How many times have you heard that? How many times has it be spoken since first it was written for a Bible that was still being assembled and this notion became a part of Ecclesiastes and of our culture? Many times and many ways has this sentiment been repeated by countless writers and orators. Rather than take from this its simplest connotation alone and say that any effort at originality is futile, let us examine this statement and use many, many words to describe a notion that was set so succinctly almost three-thousand years ago.
What a person living in the fertile crescent of 940 BCE know of computers, or MP3 players or CDs? Even an eight-track player would be beyond comprehension to an ancient Mesopotamian. They would know music, however, and there is constant thread leading back from your iPod to the first humans to bang one thing against another and call it music. It might take a lifetime to properly research that thread, but the genealogy of the MP3 would reach backwards through association with the compact disc, cassette, vinyl record, wax cylinder and written sheet music all the way back to an oral tradition of demonstration and repetition. Naturally, the thread is not directly a straight line, but part of a more intricate web connected to data processing, storage and retrieval, the physics of light and sound, social and cultural changes and so on.
In essence, everything exists because of something else. Things are either created as an improvement or modification to an existing product or idea, or they are brought to life to meet a perceived need. If, then, all ideas build upon experience and observation of pre-existing conditions, would it not be possible with sufficient diligence to follow the thread backwards in time to a single inspiration? The one original idea? That source would, for all intents and purposes, be God.
What form might this complex map of mentality take? Certain threads of inventive thought would radiate outwards from a single point as from an Edison, Aristotle or Da Vinci.
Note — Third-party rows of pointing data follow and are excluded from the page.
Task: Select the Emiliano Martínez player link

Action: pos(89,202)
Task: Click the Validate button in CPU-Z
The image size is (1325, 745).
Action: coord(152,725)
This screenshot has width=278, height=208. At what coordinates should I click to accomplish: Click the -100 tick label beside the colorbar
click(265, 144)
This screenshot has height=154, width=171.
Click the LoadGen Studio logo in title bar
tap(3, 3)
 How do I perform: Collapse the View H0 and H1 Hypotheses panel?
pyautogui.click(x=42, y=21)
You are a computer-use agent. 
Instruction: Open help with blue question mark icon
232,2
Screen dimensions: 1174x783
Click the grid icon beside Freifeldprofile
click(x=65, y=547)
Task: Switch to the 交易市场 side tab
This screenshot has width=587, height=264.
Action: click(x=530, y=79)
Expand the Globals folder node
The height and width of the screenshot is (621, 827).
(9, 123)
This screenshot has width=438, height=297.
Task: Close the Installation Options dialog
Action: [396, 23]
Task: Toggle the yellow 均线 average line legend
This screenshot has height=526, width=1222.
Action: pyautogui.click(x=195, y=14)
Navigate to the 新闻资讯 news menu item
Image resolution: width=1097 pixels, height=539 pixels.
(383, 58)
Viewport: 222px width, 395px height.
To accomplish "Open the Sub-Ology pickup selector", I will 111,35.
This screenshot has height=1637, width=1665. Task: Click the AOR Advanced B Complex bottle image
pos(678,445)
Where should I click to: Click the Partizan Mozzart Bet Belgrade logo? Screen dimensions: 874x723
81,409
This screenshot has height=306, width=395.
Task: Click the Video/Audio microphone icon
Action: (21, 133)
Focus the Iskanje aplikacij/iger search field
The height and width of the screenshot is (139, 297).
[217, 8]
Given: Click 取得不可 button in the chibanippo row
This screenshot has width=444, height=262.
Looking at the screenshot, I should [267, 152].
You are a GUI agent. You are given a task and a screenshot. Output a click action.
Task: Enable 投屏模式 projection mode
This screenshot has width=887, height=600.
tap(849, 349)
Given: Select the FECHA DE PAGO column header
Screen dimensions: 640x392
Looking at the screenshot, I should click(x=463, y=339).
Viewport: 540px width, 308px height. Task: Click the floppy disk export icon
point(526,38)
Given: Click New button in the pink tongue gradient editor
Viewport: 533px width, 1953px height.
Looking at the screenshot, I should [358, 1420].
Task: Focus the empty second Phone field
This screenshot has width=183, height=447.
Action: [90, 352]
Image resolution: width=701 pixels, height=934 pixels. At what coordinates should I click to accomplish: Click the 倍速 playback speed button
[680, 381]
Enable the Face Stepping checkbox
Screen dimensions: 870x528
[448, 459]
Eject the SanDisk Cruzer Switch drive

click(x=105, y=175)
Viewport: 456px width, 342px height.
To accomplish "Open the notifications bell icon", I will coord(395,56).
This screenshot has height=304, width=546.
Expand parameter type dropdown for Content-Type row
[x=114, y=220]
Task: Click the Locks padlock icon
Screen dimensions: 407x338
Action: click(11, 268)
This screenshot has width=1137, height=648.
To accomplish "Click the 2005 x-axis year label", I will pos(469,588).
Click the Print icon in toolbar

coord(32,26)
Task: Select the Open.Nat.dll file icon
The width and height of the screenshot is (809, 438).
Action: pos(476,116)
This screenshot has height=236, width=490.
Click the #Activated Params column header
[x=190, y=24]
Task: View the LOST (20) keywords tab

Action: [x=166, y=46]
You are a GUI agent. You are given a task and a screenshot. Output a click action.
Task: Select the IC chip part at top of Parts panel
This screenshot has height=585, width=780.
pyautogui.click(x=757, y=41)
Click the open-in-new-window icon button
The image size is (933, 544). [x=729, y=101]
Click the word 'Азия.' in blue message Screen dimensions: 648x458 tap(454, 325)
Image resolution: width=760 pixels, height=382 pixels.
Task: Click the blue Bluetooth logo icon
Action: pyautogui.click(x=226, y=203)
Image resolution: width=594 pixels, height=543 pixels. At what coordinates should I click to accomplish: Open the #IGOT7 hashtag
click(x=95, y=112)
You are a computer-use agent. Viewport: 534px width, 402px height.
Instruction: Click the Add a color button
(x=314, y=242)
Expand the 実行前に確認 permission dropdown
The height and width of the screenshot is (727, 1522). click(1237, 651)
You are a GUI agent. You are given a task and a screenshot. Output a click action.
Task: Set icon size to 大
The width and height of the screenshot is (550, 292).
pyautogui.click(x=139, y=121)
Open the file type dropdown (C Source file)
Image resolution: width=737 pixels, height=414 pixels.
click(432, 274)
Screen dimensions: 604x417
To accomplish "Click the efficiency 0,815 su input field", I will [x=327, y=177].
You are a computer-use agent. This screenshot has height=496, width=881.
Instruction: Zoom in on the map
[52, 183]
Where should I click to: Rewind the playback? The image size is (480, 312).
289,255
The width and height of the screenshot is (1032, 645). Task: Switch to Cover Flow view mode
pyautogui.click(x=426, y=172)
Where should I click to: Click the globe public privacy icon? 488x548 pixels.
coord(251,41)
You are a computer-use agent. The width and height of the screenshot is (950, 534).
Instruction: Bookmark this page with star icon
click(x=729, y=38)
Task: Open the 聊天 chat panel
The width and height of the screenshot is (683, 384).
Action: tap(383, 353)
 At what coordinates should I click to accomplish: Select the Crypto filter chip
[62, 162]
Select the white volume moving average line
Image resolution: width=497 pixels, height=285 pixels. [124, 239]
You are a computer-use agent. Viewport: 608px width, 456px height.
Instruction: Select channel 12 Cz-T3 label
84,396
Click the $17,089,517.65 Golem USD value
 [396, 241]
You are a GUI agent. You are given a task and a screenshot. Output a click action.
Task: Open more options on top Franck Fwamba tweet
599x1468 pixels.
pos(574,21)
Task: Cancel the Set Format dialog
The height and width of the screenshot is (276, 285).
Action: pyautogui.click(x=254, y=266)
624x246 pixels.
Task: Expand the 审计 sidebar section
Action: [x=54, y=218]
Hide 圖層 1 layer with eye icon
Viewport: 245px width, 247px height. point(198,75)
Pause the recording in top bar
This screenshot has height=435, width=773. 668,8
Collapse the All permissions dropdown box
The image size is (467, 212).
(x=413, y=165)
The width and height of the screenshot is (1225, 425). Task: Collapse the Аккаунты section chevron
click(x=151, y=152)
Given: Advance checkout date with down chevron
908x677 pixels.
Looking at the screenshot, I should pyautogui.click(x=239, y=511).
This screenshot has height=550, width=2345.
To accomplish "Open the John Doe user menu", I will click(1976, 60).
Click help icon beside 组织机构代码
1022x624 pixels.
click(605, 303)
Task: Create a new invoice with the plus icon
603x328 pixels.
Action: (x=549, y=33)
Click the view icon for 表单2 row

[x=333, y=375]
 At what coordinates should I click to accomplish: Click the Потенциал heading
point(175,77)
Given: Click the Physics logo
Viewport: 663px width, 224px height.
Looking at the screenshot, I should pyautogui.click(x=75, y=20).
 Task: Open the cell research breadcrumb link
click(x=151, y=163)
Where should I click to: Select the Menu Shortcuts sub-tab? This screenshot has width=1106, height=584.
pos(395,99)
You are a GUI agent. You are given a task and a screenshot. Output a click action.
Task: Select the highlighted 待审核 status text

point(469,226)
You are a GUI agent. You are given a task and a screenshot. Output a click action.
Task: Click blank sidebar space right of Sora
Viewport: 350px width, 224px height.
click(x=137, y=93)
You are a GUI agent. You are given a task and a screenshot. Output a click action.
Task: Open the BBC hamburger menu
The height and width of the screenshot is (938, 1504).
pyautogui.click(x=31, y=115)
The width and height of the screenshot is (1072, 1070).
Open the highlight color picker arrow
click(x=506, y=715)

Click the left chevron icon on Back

Some would become a complex tangle around collaborative engineering processes such as space travel and communications. Threads connecting much creative and intuitive work would wind themselves around institutions such as laboratories, universities and corporate juggernauts.
How far back might that thread stretch? What is the prerequisite for insight and the ability to interact with the environment. Imagination and innovation are present in the earliest days of humans as tool users. Did these characteristics spring forth spontaneously at some random point in our development or were we capable of the same thought process as foragers who had yet to recognise the need for tools? If the thread were unraveled and that line followed back far enough, it might just be a map to God's place.